Optionally place snort_rules.rules in the same directory to enable Snort integration.
| Input | Action |
|---|---|
CVE-2024-1234 |
Direct CVE lookup |
| Any alert text | TF-IDF + Snort retrieval |
eval |
Run evaluation suite |
exit |
Quit |
CVE-2025-3456
ET WEB_SERVER SQL Injection Attempt -- select from
buffer overflow in SSH authentication module
The system generates:
- CVE ID
- Severity (with CVSS score)
- CWE type
- Confidence score
- Snort rules matched (if applicable)
- Vulnerability description
- CWE-based security recommendation
┌─ RESULT #1 (Direct CVE Match)
│ CVE ID : CVE-2025-3456
│ Severity : HIGH (CVSS 8.1)
│ CWE : CWE-89
│ Confidence: 100%
│
│ Snort Rules Matched:
│ SID 1001 [web-application-attack] — ET WEB_SERVER SQL Injection Attempt
│ match=CVE ref cve_refs=CVE-2025-3456
│
│ Summary:
│ ...
│
│ Recommendations:
│ • Use parameterised queries and validate all database inputs.
- Load CVE dataset and build TF-IDF index
- Load Snort rules file (if present)
- Match alert against Snort rules (CVE ref or token overlap)

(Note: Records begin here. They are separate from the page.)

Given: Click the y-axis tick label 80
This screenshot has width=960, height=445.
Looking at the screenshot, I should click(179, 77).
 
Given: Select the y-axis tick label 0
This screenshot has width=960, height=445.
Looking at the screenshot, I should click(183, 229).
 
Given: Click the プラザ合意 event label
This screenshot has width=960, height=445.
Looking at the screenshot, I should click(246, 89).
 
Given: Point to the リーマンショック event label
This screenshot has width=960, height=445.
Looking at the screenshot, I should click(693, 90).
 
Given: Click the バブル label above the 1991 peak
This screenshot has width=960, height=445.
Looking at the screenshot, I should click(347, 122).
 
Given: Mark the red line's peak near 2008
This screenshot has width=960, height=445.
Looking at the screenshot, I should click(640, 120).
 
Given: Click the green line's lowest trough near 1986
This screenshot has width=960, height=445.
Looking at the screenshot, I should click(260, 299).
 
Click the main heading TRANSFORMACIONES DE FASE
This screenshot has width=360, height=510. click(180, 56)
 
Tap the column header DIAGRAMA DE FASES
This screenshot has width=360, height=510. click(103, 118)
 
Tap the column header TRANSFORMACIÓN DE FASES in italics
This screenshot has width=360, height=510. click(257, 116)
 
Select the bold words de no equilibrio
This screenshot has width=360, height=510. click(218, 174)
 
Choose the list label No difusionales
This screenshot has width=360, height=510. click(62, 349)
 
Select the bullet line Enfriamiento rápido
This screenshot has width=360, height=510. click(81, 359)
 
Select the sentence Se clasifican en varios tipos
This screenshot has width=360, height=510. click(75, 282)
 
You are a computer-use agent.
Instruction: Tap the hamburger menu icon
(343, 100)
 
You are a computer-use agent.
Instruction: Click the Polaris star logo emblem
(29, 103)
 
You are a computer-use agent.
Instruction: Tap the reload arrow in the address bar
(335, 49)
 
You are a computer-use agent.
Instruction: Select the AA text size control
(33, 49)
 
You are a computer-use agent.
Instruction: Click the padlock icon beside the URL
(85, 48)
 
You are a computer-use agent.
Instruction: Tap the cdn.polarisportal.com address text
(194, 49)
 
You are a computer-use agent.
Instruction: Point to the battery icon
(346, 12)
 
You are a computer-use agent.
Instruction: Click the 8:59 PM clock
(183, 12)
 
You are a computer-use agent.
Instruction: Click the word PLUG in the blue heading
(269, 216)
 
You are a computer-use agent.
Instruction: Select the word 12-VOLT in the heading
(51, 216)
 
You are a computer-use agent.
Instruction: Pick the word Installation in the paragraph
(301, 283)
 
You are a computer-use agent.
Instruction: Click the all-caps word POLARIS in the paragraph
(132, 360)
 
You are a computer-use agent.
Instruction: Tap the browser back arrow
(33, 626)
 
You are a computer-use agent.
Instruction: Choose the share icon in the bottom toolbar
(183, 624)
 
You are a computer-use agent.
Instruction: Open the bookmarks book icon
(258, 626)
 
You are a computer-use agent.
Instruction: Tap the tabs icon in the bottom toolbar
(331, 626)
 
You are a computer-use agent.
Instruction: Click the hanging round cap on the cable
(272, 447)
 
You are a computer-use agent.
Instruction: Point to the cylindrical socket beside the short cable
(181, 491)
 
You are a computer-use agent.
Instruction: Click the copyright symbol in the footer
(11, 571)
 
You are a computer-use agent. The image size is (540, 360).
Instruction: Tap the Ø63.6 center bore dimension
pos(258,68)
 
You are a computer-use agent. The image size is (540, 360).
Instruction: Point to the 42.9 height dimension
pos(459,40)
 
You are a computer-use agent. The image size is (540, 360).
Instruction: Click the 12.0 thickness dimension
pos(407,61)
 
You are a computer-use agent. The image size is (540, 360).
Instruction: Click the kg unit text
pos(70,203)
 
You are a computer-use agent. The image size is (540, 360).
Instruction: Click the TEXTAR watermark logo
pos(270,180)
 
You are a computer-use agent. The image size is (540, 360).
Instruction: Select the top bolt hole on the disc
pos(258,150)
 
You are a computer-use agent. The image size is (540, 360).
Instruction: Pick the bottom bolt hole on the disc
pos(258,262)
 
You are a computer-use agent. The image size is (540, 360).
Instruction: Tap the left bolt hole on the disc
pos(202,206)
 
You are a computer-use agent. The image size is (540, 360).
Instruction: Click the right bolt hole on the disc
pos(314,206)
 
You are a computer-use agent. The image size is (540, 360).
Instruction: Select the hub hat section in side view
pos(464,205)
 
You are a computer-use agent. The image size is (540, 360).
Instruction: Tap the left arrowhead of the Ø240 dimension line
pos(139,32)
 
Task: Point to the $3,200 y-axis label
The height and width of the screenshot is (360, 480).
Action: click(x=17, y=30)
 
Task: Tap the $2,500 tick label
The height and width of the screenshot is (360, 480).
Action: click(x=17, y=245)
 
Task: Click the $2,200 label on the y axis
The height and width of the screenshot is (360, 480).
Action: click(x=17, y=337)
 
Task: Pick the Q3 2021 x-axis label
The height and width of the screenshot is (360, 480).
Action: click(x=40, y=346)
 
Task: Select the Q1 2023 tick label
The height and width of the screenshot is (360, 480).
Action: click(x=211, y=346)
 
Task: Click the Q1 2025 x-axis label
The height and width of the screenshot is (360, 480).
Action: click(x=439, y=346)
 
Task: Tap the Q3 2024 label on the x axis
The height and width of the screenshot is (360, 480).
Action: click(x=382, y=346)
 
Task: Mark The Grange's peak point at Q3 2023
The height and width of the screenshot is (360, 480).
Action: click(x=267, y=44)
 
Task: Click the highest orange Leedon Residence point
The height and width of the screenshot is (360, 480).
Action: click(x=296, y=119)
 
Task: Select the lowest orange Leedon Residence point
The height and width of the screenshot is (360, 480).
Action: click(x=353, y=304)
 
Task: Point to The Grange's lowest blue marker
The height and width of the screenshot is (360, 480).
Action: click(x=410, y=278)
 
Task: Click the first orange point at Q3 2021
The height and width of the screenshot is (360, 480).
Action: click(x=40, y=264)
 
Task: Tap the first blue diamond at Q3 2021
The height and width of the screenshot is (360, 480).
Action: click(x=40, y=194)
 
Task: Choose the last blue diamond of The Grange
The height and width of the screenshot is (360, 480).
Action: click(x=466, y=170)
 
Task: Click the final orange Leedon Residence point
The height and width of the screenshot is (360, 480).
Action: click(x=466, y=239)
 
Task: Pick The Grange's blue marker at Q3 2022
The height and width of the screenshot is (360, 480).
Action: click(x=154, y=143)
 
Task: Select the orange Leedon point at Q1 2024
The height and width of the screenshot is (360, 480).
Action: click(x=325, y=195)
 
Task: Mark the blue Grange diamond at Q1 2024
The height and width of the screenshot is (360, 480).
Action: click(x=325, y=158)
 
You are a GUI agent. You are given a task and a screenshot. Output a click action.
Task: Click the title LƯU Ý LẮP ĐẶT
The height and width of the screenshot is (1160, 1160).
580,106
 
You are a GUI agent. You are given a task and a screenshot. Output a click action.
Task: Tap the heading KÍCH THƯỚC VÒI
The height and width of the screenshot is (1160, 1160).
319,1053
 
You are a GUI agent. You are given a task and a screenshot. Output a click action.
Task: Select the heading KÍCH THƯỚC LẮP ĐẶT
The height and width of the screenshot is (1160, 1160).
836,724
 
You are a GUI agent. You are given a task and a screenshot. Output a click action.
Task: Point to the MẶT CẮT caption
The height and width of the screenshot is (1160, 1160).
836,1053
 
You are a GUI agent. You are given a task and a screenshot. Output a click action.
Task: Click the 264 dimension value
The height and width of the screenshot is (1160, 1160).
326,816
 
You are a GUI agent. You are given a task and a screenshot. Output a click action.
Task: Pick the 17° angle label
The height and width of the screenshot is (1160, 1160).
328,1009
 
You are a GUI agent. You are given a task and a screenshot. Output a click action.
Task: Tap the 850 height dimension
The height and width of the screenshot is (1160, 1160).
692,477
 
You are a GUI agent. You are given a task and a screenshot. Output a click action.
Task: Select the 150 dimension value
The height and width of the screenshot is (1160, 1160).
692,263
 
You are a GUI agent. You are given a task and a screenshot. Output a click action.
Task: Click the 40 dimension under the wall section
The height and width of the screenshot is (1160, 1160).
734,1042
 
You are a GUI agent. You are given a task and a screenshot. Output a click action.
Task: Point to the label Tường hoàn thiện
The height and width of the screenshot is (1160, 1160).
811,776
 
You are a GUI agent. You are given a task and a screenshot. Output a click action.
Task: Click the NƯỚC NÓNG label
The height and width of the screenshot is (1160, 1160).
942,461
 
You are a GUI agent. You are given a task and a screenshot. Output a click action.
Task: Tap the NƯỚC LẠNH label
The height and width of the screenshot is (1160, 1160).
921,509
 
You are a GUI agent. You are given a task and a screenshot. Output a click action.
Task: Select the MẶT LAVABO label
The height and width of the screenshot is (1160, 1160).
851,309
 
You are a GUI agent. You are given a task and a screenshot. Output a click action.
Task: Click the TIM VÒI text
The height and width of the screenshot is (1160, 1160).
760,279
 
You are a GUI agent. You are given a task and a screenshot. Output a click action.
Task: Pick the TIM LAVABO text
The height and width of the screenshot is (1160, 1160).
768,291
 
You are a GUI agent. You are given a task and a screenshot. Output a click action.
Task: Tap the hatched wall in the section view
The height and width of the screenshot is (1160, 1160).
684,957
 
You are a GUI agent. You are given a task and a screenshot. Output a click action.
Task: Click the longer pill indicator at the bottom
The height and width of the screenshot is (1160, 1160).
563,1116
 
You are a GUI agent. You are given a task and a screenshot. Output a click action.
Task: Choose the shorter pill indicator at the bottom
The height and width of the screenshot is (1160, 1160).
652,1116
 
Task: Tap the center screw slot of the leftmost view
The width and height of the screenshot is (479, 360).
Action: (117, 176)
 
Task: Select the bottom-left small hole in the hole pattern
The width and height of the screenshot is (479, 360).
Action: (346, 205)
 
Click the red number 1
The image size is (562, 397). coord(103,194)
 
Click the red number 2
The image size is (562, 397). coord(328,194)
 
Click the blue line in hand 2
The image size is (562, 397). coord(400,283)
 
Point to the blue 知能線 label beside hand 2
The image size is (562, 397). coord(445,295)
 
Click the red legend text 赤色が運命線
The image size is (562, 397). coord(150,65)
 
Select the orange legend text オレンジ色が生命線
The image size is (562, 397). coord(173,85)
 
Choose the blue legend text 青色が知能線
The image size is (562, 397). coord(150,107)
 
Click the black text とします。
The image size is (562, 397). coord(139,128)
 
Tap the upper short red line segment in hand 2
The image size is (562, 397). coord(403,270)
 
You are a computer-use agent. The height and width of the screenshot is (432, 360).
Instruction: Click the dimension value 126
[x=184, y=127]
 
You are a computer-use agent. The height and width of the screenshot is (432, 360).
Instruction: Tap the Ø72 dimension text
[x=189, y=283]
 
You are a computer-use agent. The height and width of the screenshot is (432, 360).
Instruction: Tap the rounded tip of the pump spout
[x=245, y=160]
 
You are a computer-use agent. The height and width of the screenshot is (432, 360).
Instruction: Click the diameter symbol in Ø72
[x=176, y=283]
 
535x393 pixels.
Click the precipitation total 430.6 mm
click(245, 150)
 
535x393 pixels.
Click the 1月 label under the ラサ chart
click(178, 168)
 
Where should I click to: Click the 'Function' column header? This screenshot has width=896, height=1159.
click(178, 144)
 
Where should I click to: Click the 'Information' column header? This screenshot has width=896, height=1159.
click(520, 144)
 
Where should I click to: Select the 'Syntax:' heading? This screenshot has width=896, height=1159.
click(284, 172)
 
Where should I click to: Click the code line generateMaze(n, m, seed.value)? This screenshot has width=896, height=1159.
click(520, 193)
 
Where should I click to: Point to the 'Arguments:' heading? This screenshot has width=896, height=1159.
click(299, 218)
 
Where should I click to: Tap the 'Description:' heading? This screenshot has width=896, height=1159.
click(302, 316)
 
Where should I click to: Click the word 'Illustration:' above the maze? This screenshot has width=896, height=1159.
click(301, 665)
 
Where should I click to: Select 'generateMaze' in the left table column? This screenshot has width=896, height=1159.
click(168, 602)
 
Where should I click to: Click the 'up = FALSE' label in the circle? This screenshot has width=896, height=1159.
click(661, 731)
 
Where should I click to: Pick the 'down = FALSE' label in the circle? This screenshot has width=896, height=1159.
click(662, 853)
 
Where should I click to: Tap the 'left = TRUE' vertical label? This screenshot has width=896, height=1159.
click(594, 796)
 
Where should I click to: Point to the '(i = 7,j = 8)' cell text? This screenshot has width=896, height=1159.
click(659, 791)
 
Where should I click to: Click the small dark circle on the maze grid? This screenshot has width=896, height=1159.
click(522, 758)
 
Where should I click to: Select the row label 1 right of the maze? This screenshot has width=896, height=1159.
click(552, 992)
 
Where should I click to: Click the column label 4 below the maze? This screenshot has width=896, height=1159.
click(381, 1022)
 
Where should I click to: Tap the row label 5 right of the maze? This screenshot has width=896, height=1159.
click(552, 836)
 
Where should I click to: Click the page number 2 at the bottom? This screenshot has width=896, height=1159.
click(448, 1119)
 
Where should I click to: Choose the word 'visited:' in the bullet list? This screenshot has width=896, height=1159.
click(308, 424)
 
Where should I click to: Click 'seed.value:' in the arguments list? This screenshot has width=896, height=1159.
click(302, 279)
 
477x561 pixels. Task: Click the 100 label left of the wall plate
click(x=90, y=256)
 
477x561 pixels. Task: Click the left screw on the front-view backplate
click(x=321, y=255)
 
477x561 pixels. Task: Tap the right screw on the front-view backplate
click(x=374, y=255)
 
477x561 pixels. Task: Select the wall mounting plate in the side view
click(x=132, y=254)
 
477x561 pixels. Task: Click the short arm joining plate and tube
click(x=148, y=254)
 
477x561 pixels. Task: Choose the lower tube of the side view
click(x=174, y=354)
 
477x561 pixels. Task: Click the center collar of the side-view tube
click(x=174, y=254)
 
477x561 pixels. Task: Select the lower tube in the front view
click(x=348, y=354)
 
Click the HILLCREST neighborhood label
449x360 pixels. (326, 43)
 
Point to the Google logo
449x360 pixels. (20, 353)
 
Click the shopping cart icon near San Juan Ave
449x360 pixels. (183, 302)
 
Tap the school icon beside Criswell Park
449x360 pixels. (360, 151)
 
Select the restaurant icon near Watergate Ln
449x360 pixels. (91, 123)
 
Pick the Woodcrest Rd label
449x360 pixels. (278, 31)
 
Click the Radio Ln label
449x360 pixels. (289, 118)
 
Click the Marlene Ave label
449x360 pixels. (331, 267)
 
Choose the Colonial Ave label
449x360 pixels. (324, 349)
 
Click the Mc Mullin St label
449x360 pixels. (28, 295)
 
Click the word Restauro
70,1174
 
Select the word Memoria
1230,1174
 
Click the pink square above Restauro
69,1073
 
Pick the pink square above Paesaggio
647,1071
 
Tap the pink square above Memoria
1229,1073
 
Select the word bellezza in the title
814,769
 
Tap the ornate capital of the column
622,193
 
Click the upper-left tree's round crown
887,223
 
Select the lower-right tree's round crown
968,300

- Extract CVE from alert (if present), otherwise tokenise alert
- Rank CVEs by TF-IDF score × CVSS boost × Snort boost
- Compute normalised confidence score
- Generate CWE-based recommendation
- Print structured explanation and append to output.txt
Running eval tests the system on 10 real-world alert patterns:
| Metric | Result |
|---|---|
| Hit@3 (≥1 relevant result in top 3) | 10/10 (100%) |
| Precision@1 (rank-1 result is relevant) | 7/10 (70%) |
intrusion_explainer/
├── IAE_main.py ← main script
├── CVE_data.json.gz ← NVD CVE dataset
├── snort_rules.rules ← Snort rules file (optional)
├── output.txt ← auto-generated alert log
└── README.md
This project is an educational cybersecurity information retrieval system inspired by real-world IDS alert analysis workflows.